Data items:

>>>

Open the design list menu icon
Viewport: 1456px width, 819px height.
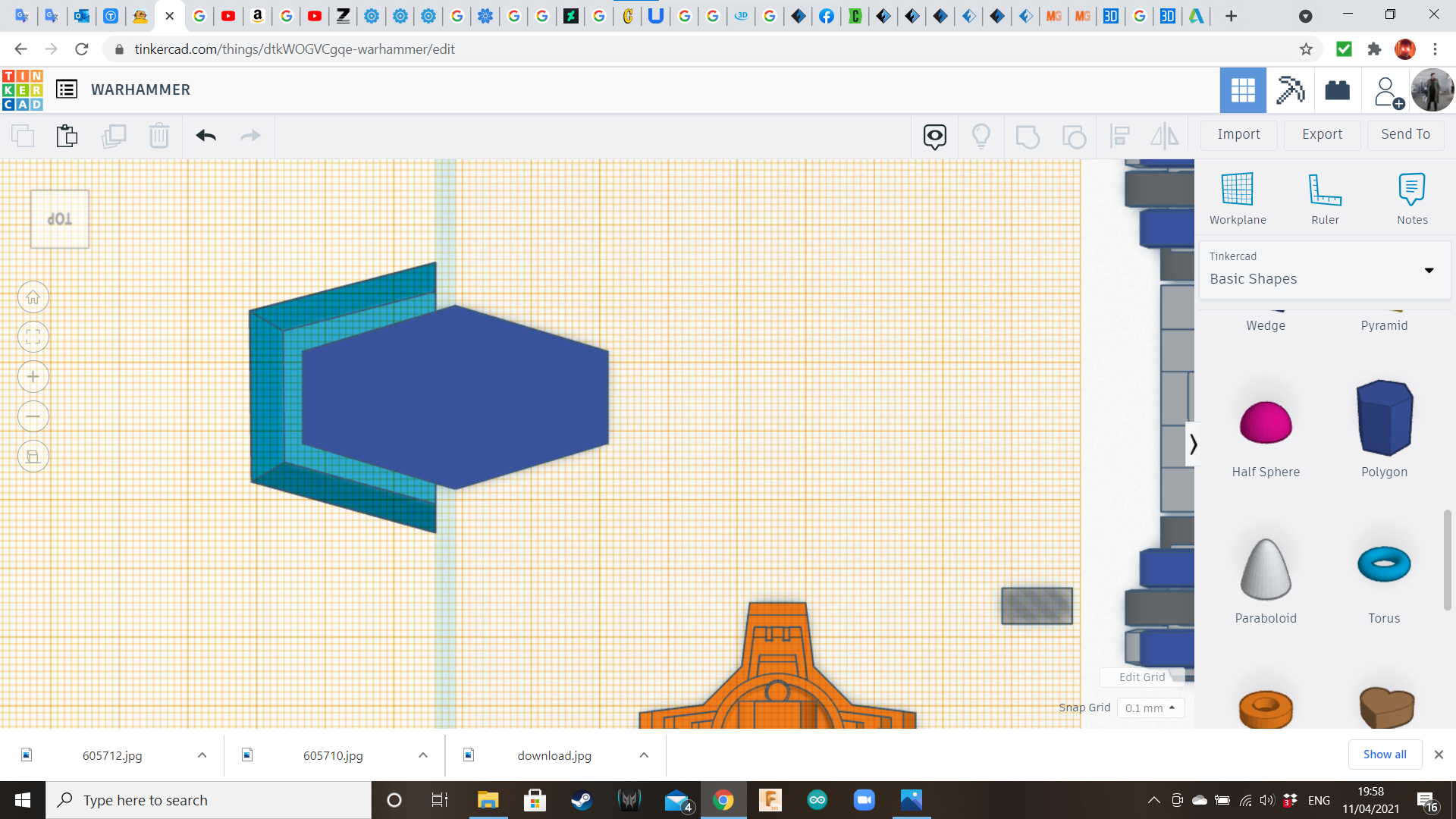67,89
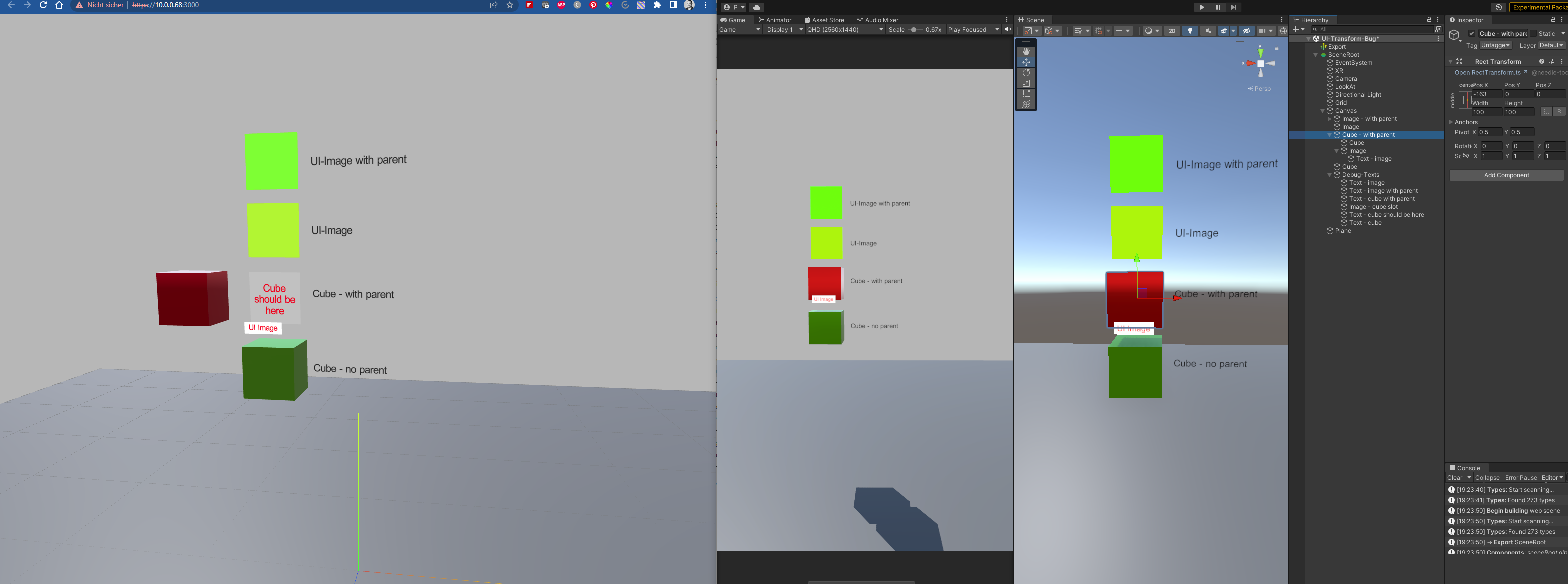This screenshot has height=584, width=1568.
Task: Open the RectTransform.ts source link
Action: [x=1488, y=72]
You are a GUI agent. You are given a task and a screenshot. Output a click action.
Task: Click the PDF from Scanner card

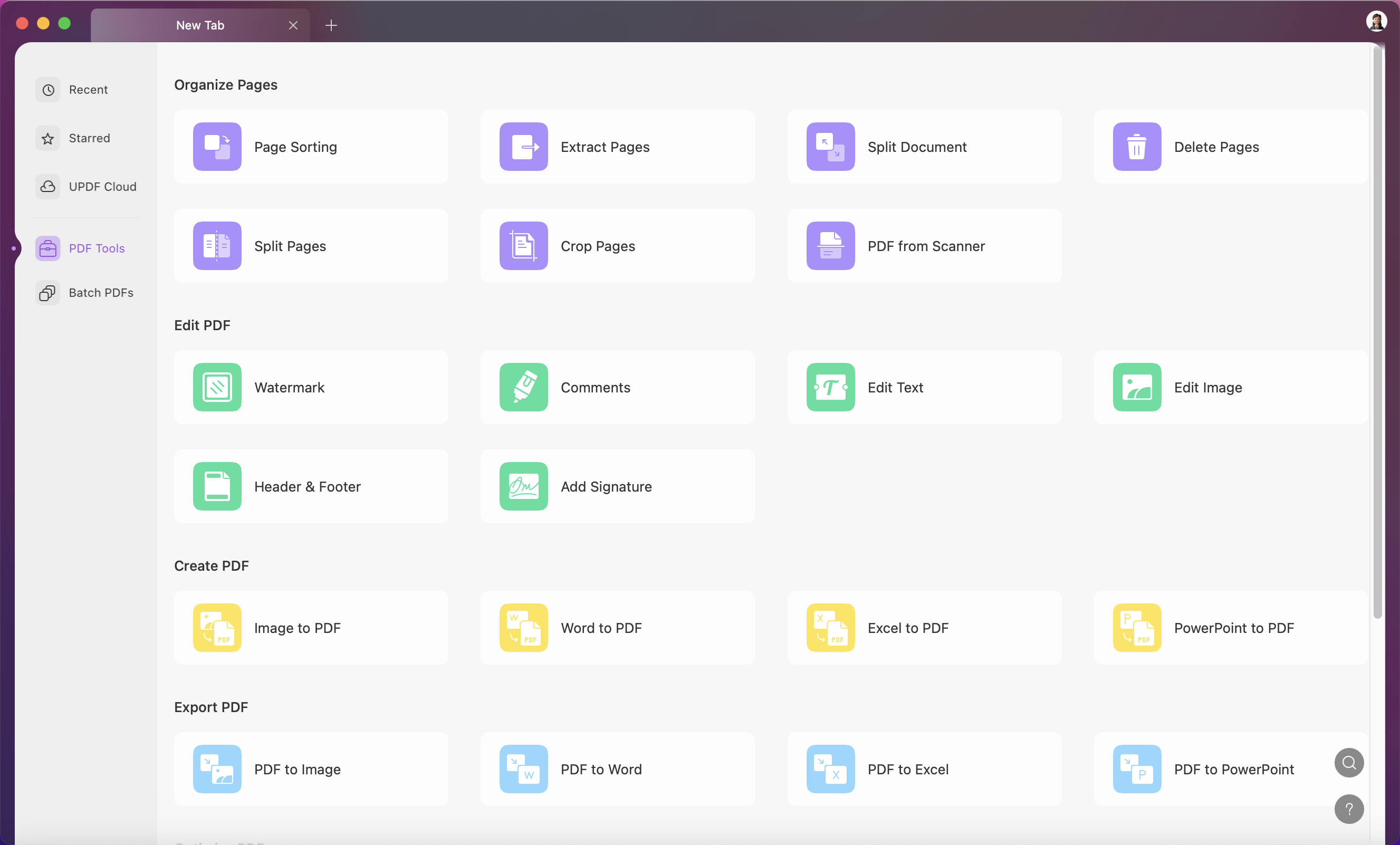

<<<

What you need to do: Before handing back the copy, remove the pictures; otherwise print the data exactly.

Written reply:
Open the design list menu icon
Viewport: 1456px width, 819px height.
67,89
This screenshot has height=584, width=1568.
Task: Open the RectTransform.ts source link
Action: [x=1488, y=72]
You are a GUI agent. You are given a task and a screenshot. Output a click action.
Task: Click the PDF from Scanner card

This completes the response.